§ **EXERCISE DIRECTIONS**:
Only the lines from the one with "You are a GUI" through the final line below belong in the answer, copied exactly and without pictures.

§ **EXERCISE MATERIAL**:
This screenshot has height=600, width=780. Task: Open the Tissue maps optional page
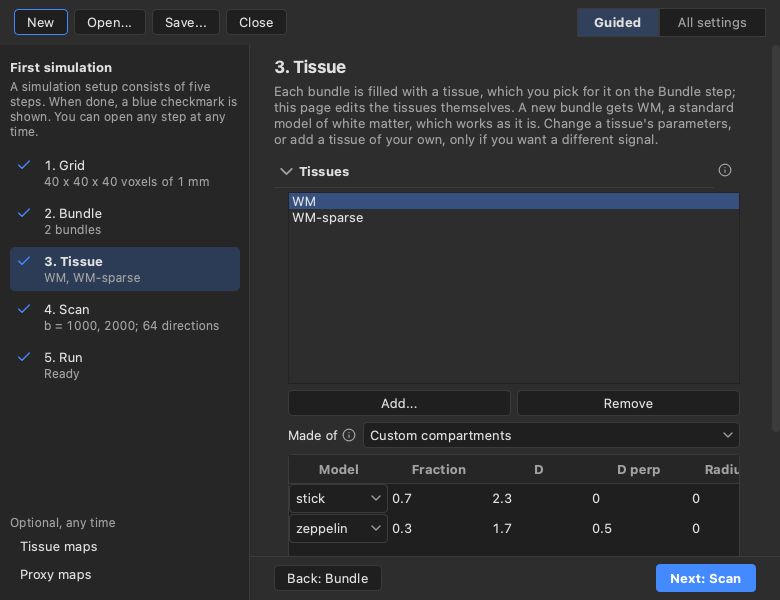pos(59,546)
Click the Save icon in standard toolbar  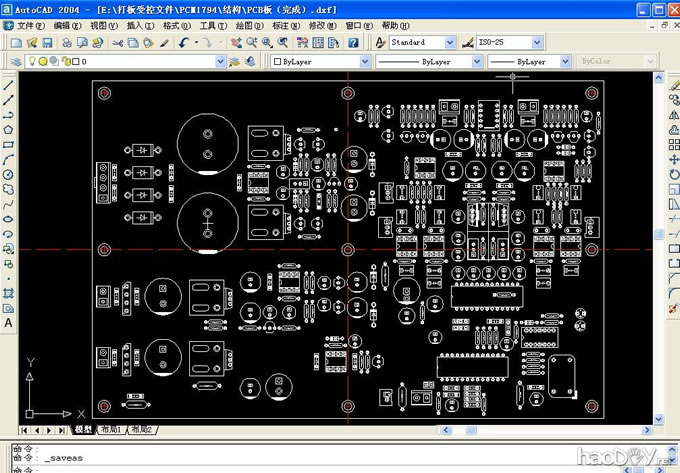pyautogui.click(x=47, y=43)
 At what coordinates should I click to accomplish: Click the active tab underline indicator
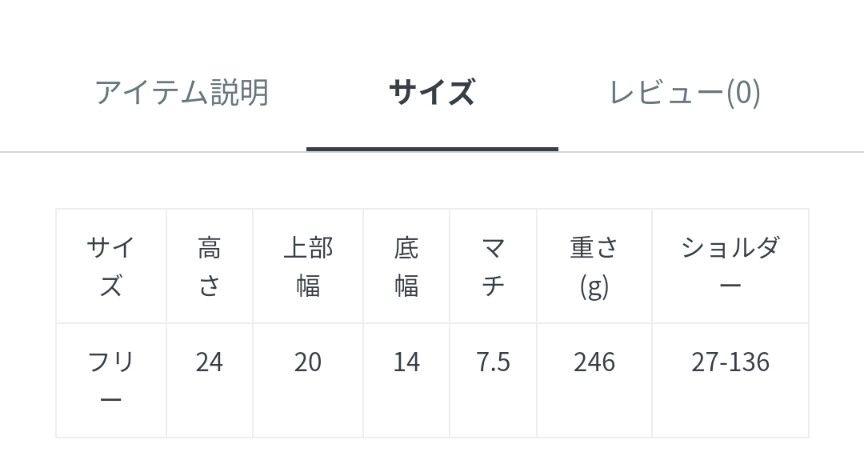pyautogui.click(x=432, y=149)
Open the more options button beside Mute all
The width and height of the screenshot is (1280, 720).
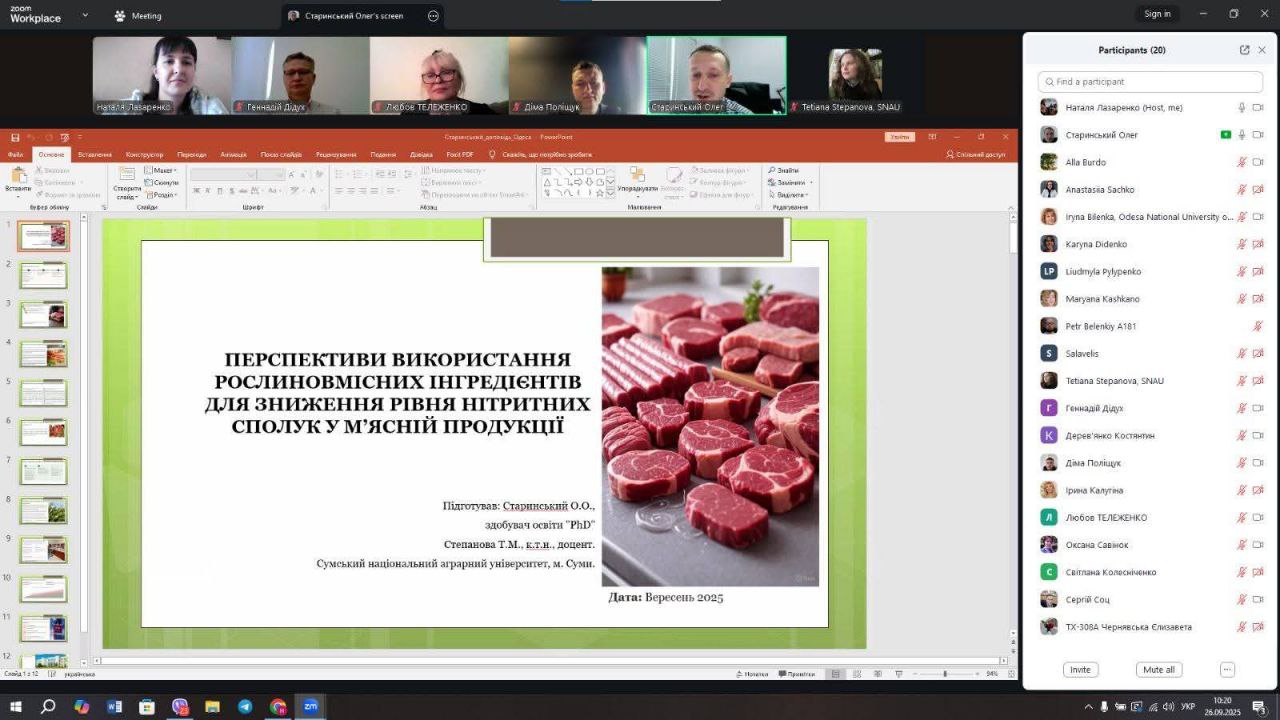[x=1227, y=670]
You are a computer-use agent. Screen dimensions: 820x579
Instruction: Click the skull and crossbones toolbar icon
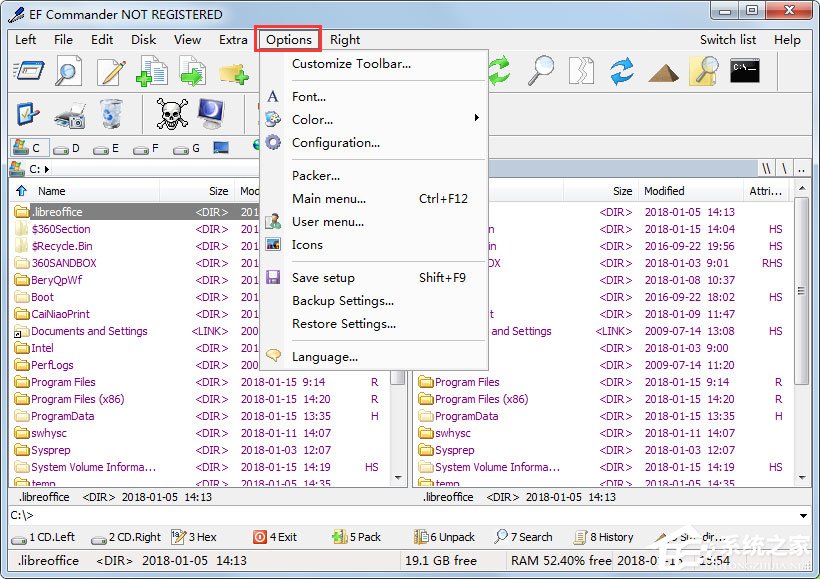pyautogui.click(x=172, y=113)
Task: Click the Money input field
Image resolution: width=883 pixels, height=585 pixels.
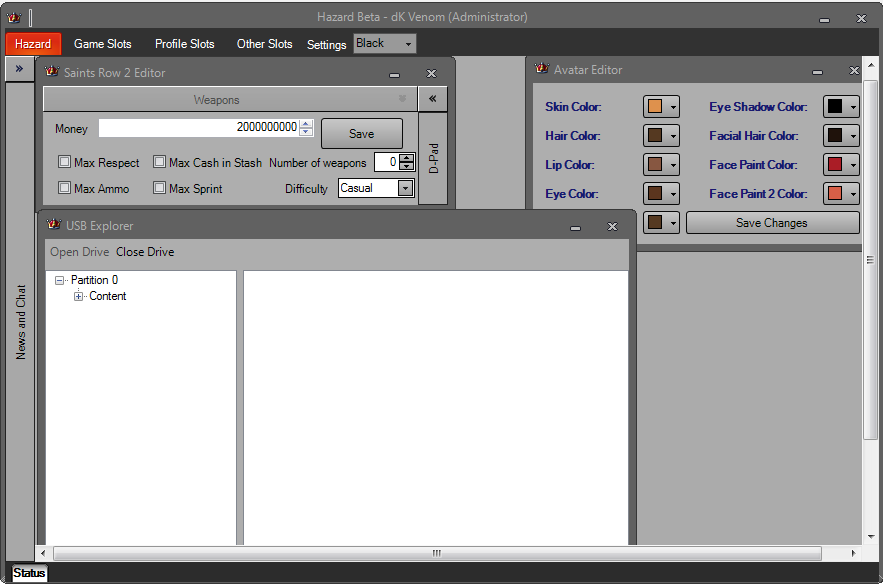Action: pos(198,128)
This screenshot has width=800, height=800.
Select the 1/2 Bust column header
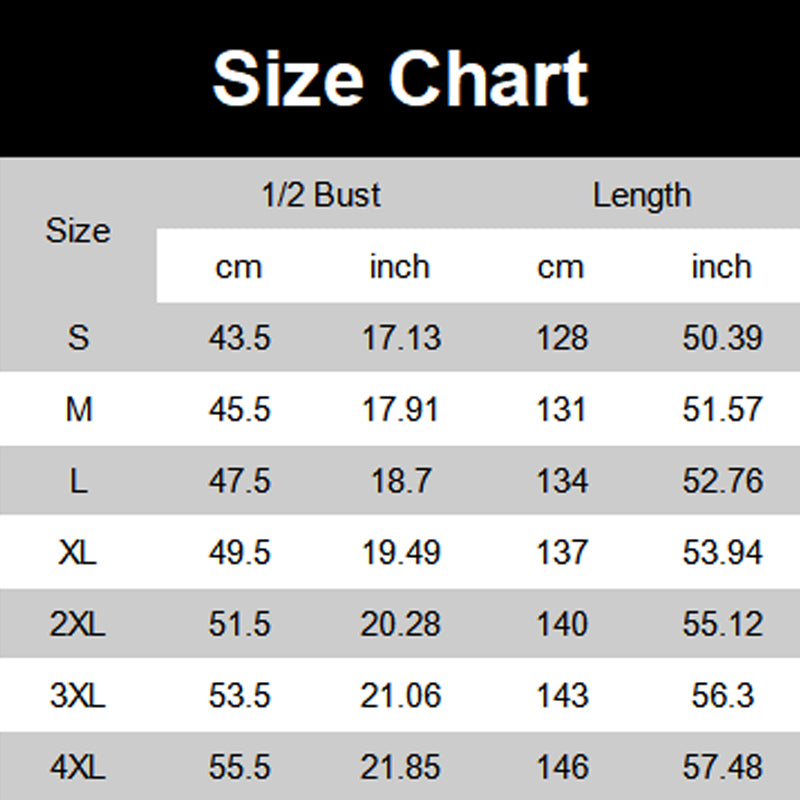click(321, 195)
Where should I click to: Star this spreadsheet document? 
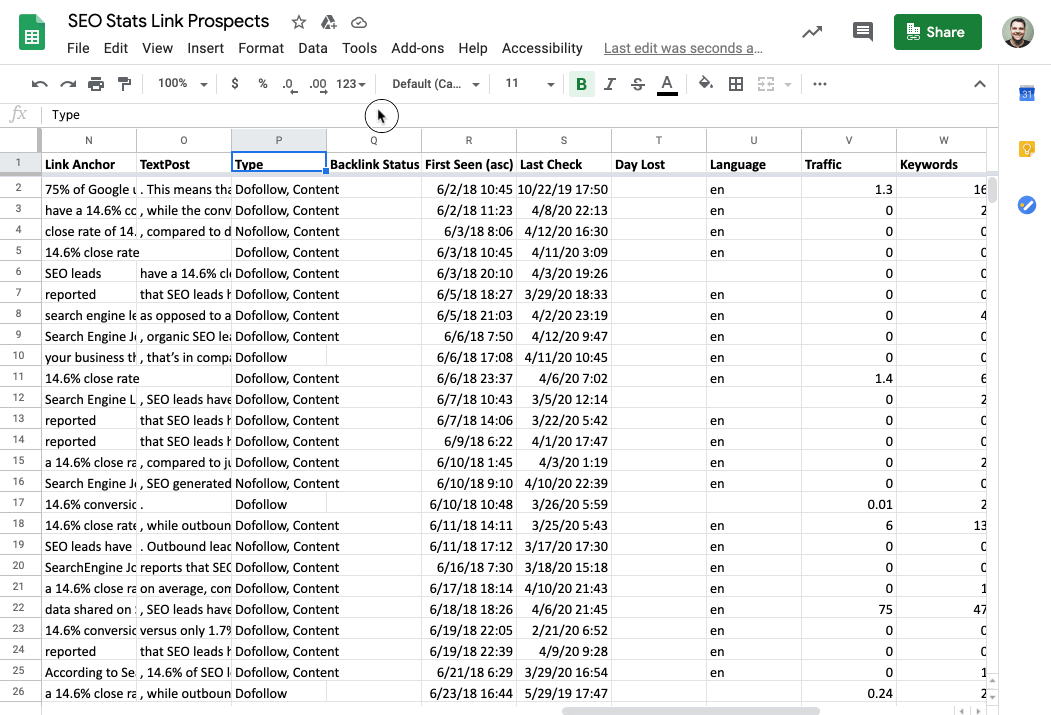click(x=299, y=22)
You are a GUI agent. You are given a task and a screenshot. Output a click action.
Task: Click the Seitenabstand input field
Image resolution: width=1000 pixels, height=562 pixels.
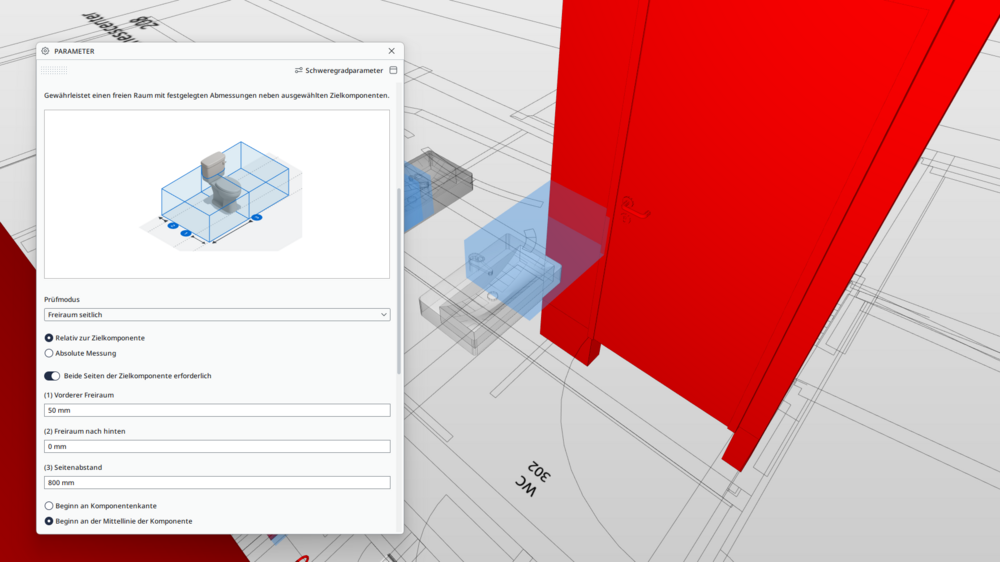coord(217,483)
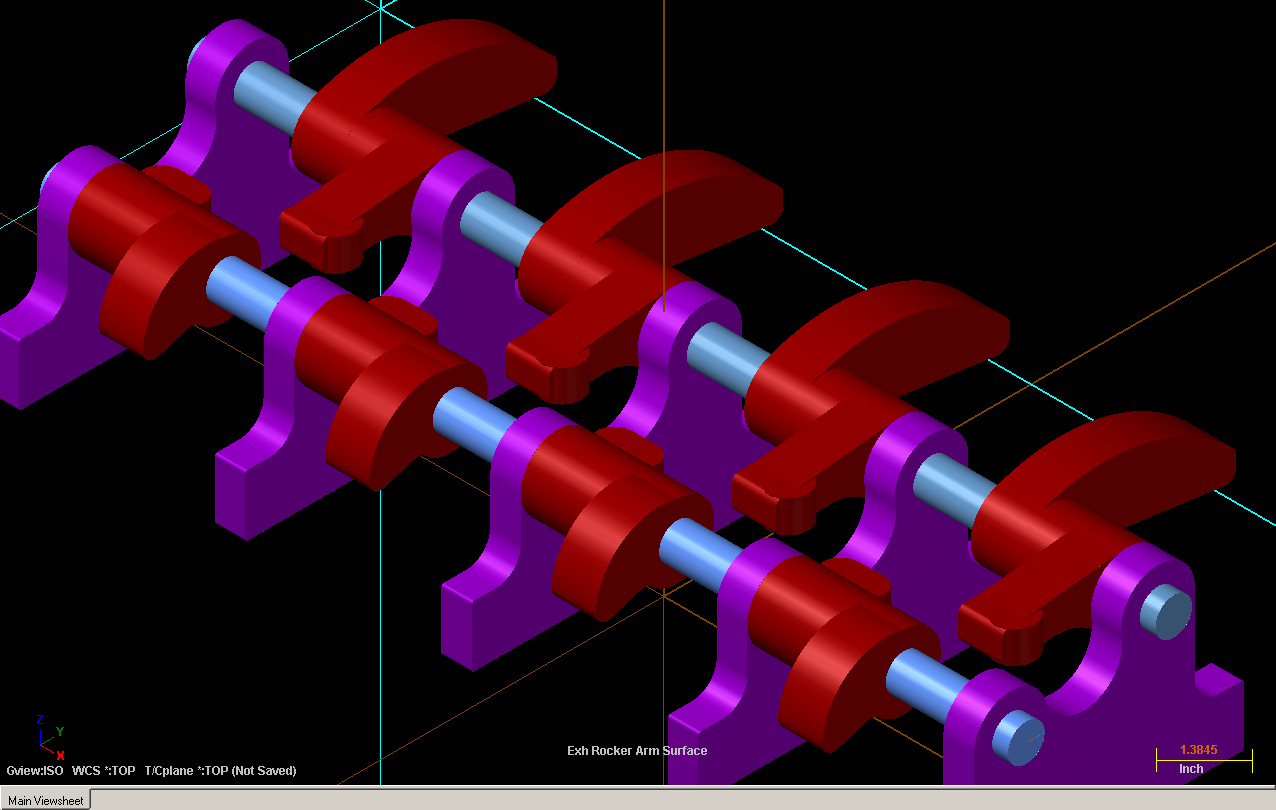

§ **ANSWER BELOW**:
You are a GUI agent. You are given a task and a screenshot. Output a click action.
Task: Click the Seitenabstand input field
Image resolution: width=1000 pixels, height=562 pixels.
coord(217,483)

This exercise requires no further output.